(Work required): Reproduce only the lines that run from the line containing "The height and width of the screenshot is (770, 1248)." to the end of the entries below, exactly as they stand.

(Dataset):
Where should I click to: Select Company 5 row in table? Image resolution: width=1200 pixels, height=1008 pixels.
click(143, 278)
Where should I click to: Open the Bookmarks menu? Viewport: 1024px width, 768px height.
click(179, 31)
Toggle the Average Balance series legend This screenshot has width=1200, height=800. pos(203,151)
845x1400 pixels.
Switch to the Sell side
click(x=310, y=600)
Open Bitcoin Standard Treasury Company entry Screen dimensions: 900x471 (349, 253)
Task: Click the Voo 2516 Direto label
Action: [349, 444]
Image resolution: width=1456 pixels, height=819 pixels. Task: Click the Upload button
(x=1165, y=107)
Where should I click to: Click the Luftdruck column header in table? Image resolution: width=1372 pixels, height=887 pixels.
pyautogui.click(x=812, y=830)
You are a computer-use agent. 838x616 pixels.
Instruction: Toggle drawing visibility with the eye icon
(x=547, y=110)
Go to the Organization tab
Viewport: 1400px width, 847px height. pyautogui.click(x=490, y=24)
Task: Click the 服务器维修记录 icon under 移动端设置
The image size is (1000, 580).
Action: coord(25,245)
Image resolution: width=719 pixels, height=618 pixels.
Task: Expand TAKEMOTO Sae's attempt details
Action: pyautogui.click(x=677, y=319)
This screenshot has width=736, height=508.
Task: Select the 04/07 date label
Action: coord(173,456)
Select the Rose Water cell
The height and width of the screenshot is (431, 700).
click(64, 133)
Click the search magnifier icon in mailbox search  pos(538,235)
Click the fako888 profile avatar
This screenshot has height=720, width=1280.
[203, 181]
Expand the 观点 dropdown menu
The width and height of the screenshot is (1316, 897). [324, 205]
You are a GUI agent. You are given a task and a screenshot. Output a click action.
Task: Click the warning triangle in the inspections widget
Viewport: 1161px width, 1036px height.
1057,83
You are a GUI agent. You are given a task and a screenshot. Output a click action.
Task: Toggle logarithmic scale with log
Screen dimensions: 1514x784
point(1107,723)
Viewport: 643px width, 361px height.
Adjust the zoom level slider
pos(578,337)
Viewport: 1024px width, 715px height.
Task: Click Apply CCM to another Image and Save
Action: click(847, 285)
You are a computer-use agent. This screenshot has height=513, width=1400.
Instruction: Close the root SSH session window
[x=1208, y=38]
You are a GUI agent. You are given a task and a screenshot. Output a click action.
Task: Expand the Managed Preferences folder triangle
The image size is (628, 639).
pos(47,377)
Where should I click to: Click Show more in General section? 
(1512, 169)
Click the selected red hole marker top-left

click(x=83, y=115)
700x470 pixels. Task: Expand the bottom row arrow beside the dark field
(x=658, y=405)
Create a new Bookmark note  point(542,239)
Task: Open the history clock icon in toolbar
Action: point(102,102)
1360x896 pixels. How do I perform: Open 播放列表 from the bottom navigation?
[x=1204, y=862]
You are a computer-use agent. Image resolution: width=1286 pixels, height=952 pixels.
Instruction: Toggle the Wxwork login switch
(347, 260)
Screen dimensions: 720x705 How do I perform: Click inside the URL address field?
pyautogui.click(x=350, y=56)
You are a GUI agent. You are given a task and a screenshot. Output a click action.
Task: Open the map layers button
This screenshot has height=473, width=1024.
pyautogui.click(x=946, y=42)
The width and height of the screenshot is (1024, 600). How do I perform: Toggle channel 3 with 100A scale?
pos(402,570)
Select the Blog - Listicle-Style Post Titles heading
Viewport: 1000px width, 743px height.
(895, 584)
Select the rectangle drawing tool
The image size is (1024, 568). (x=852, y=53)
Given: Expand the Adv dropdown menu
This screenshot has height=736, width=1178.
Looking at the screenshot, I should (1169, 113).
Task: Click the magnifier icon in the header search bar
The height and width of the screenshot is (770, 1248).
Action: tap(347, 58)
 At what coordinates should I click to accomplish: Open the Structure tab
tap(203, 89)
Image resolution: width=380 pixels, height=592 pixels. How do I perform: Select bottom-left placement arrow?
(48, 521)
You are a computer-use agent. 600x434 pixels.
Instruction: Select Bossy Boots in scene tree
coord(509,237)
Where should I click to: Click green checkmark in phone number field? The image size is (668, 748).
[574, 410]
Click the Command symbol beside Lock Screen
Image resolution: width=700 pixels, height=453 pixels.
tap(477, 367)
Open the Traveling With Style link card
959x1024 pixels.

(Solved problem):
The height and width of the screenshot is (770, 1248).
Action: tap(347, 58)
 At what coordinates should I click to accomplish: Open the Structure tab
tap(203, 89)
Image resolution: width=380 pixels, height=592 pixels. How do I perform: Select bottom-left placement arrow?
(48, 521)
You are a computer-use agent. 600x434 pixels.
Instruction: Select Bossy Boots in scene tree
coord(509,237)
Where should I click to: Click green checkmark in phone number field? The image size is (668, 748).
[574, 410]
Click the Command symbol beside Lock Screen
Image resolution: width=700 pixels, height=453 pixels.
tap(477, 367)
Open the Traveling With Style link card
959x1024 pixels.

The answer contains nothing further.